(Item position entries)
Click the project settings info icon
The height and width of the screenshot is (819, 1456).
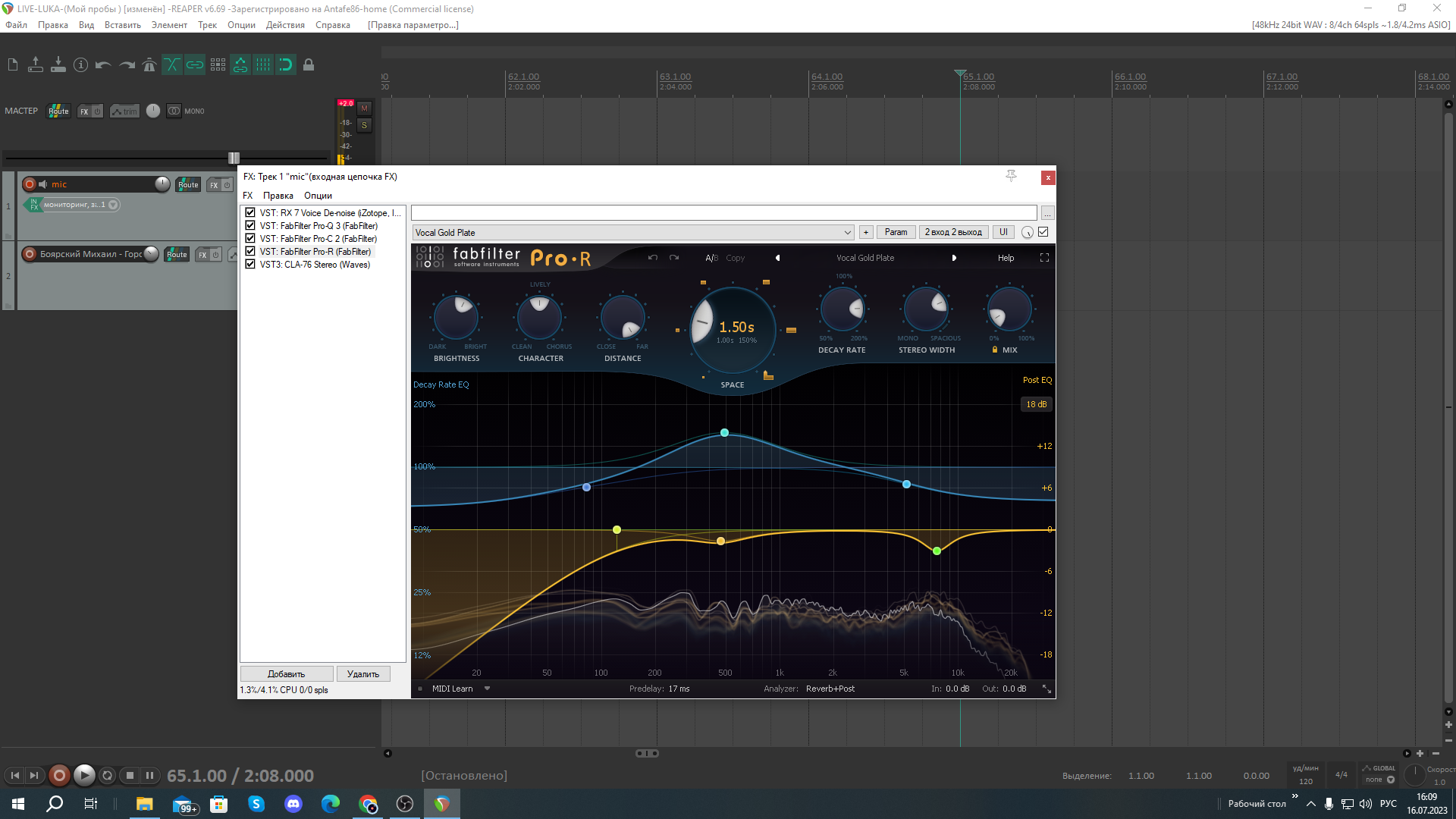pyautogui.click(x=81, y=65)
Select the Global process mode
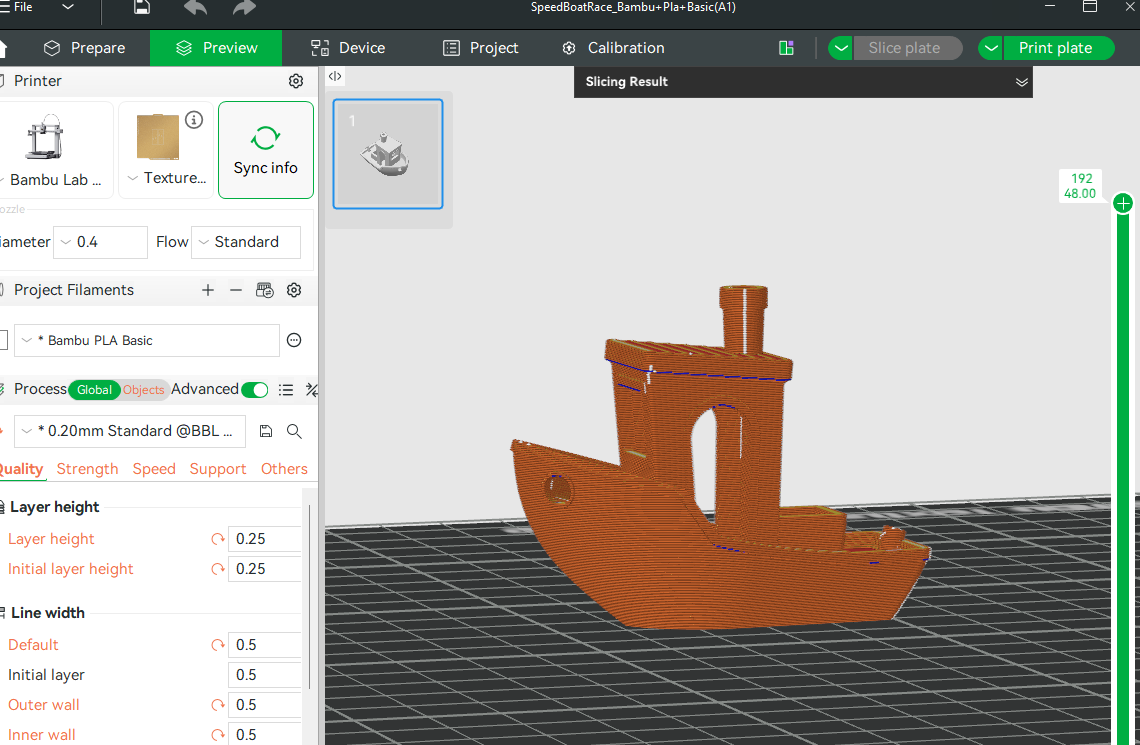This screenshot has width=1140, height=745. pos(94,390)

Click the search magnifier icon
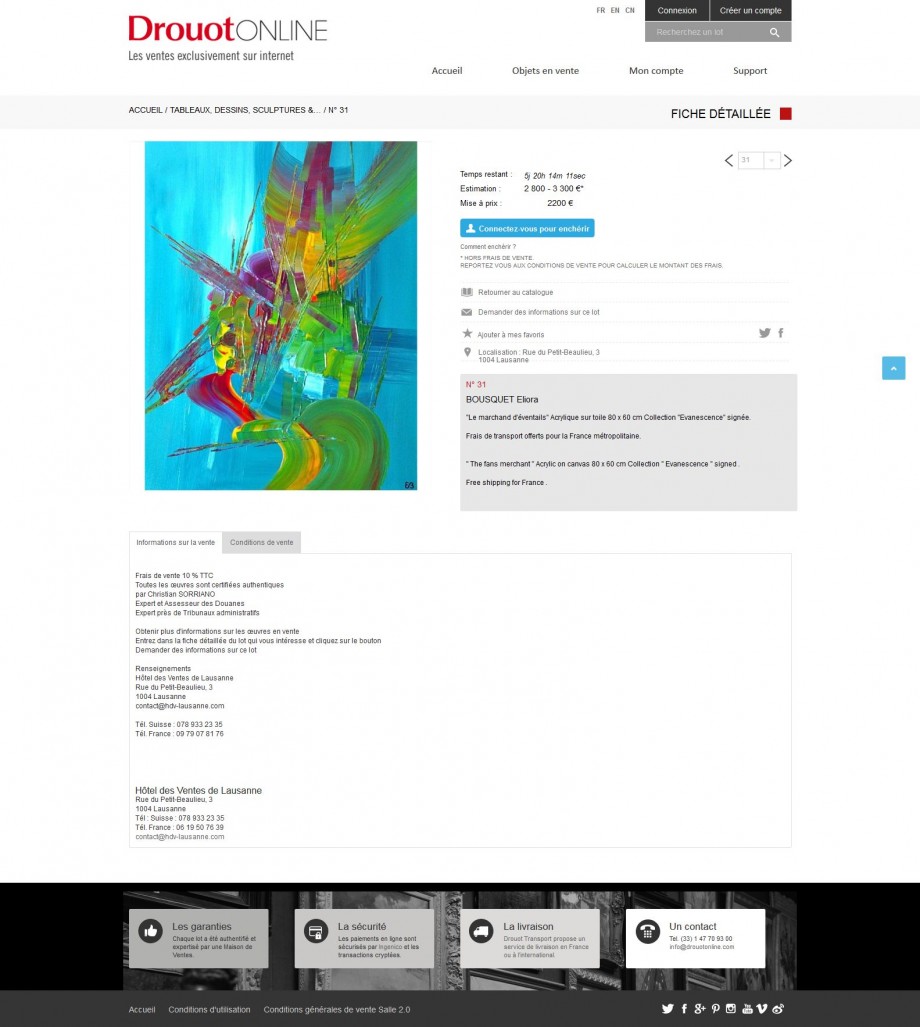[x=774, y=32]
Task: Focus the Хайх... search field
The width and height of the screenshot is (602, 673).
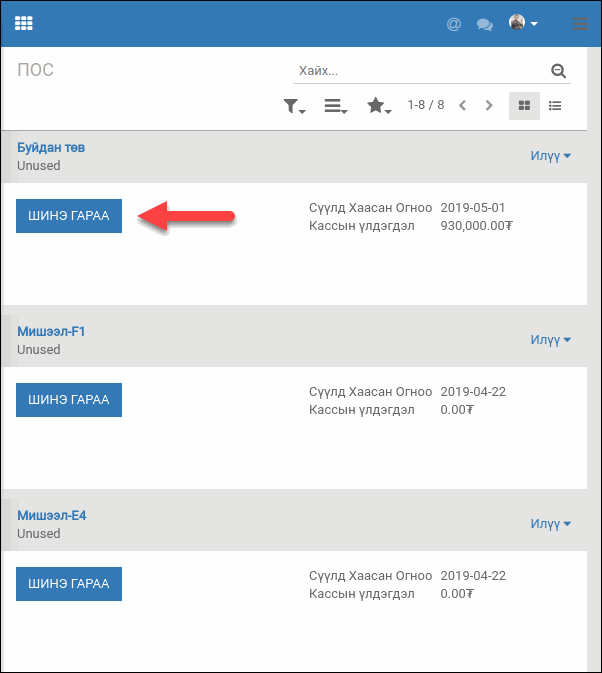Action: point(420,71)
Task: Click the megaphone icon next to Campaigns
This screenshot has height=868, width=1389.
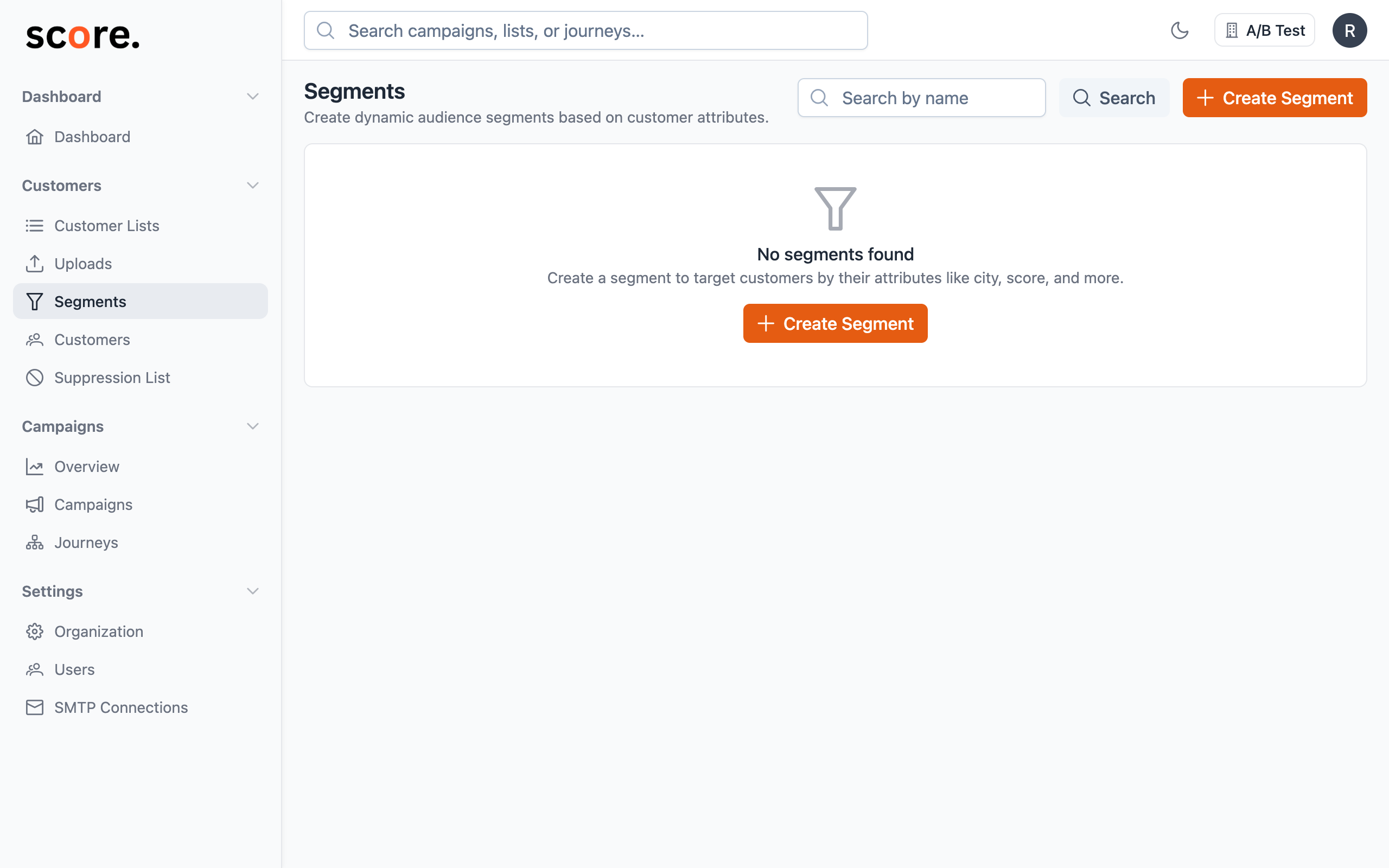Action: 34,505
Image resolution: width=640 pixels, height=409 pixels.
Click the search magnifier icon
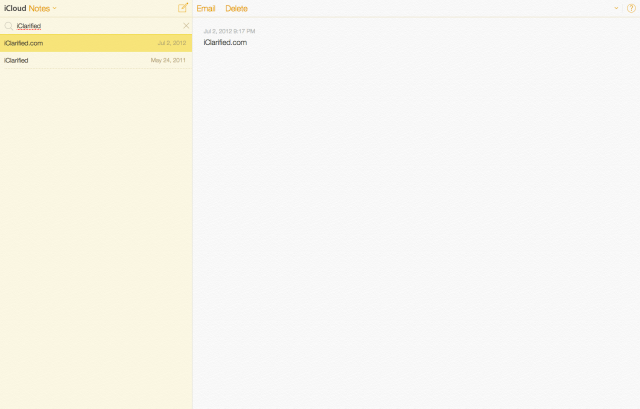coord(9,25)
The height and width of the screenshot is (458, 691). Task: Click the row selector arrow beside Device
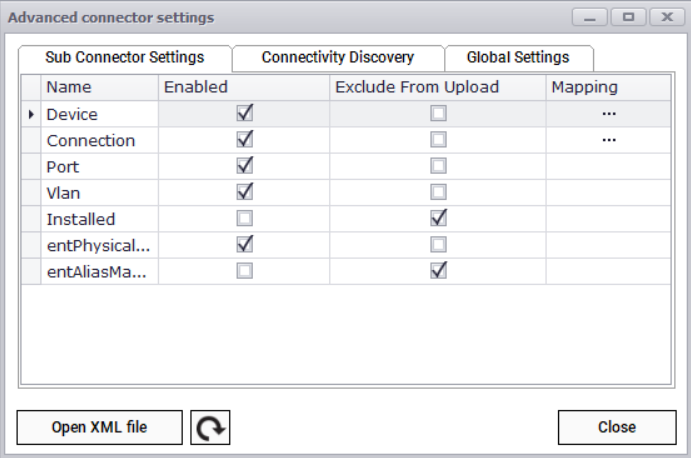point(30,115)
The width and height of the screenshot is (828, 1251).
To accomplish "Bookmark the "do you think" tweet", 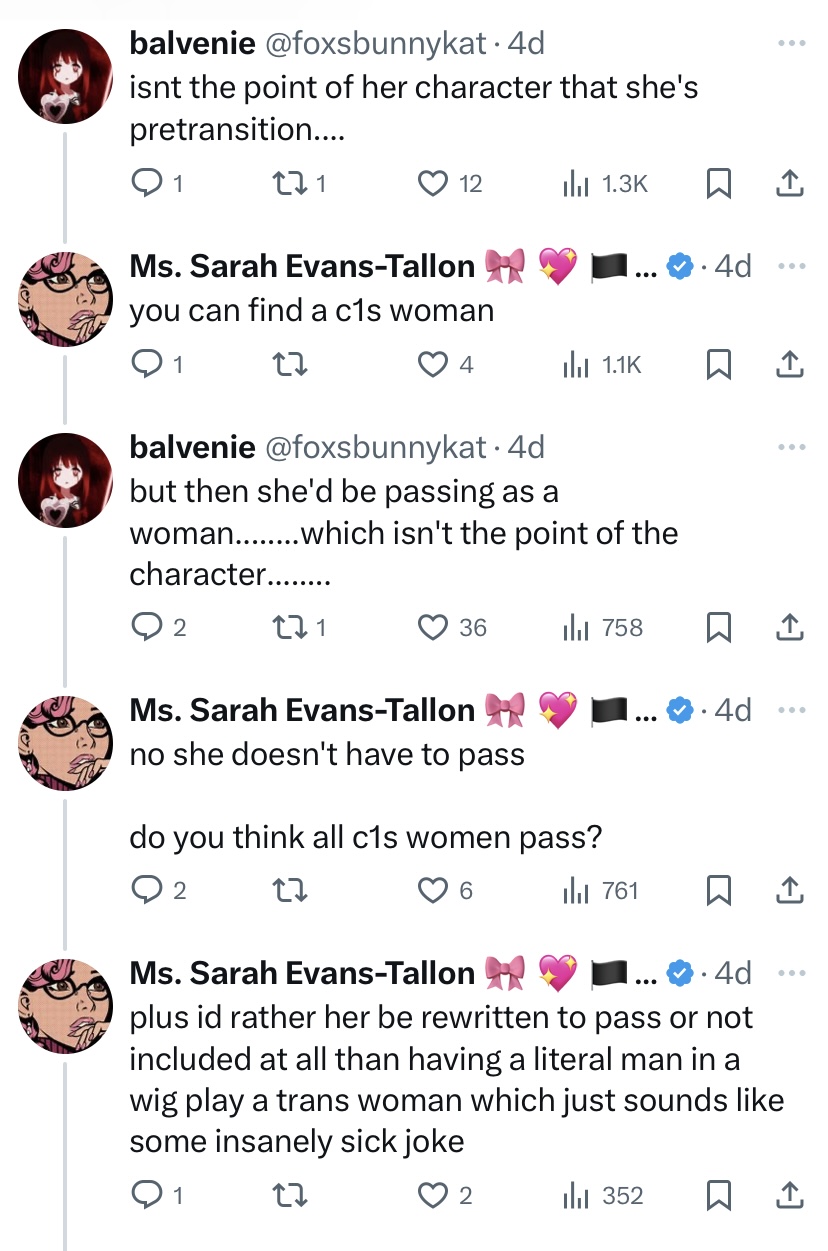I will tap(717, 890).
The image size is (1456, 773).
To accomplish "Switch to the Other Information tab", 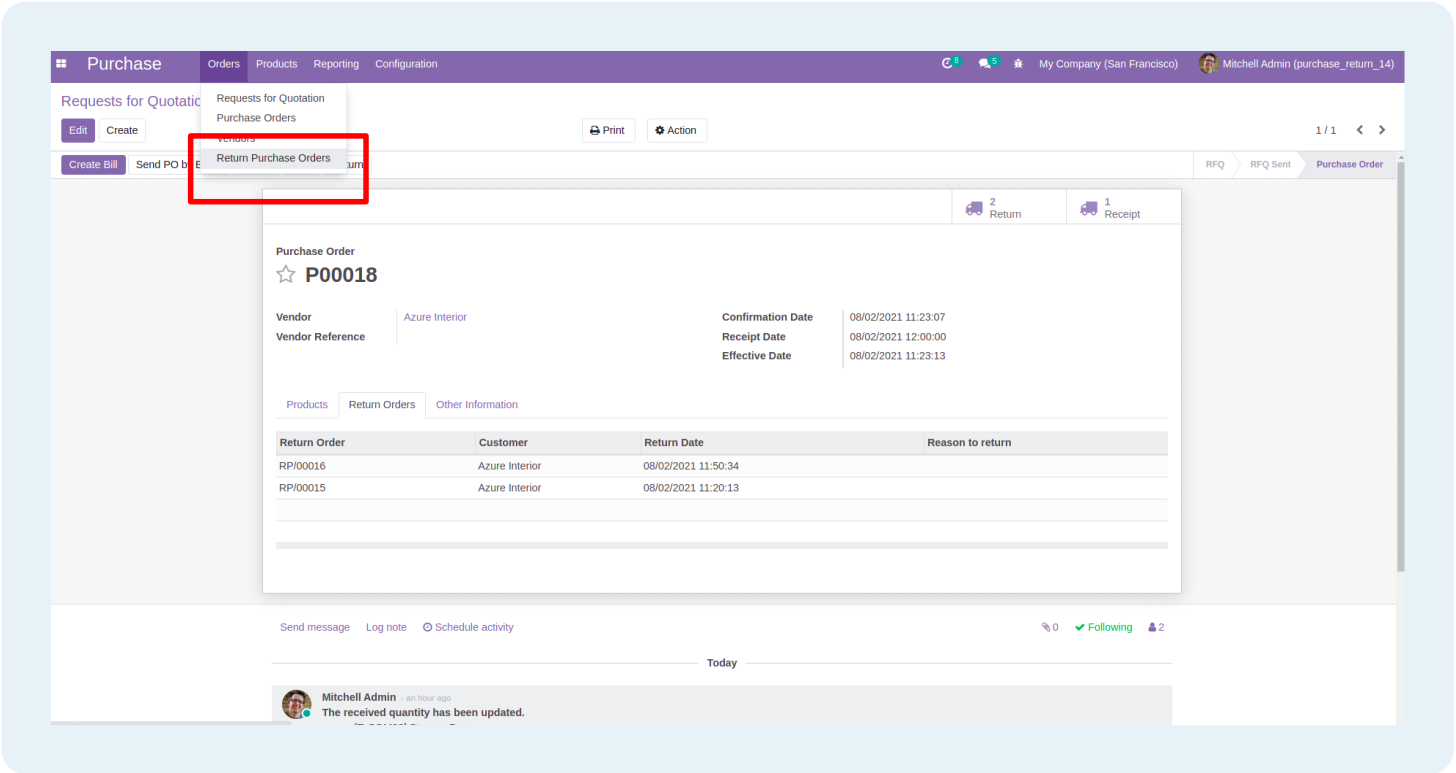I will 477,405.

=== GOAL ===
Retype the listing word for word, from its first line through the line containing "Action: 34,505", and include both of those lines. Leave the pictures out.

=== EXERCISE RESULT ===
Click the project settings info icon
The height and width of the screenshot is (819, 1456).
pyautogui.click(x=81, y=65)
Select the Global process mode
This screenshot has width=1140, height=745. pos(94,390)

Click the search magnifier icon
[x=774, y=32]
Task: Focus the Хайх... search field
The width and height of the screenshot is (602, 673).
Action: point(420,71)
Task: Click the megaphone icon next to Campaigns
This screenshot has height=868, width=1389.
Action: 34,505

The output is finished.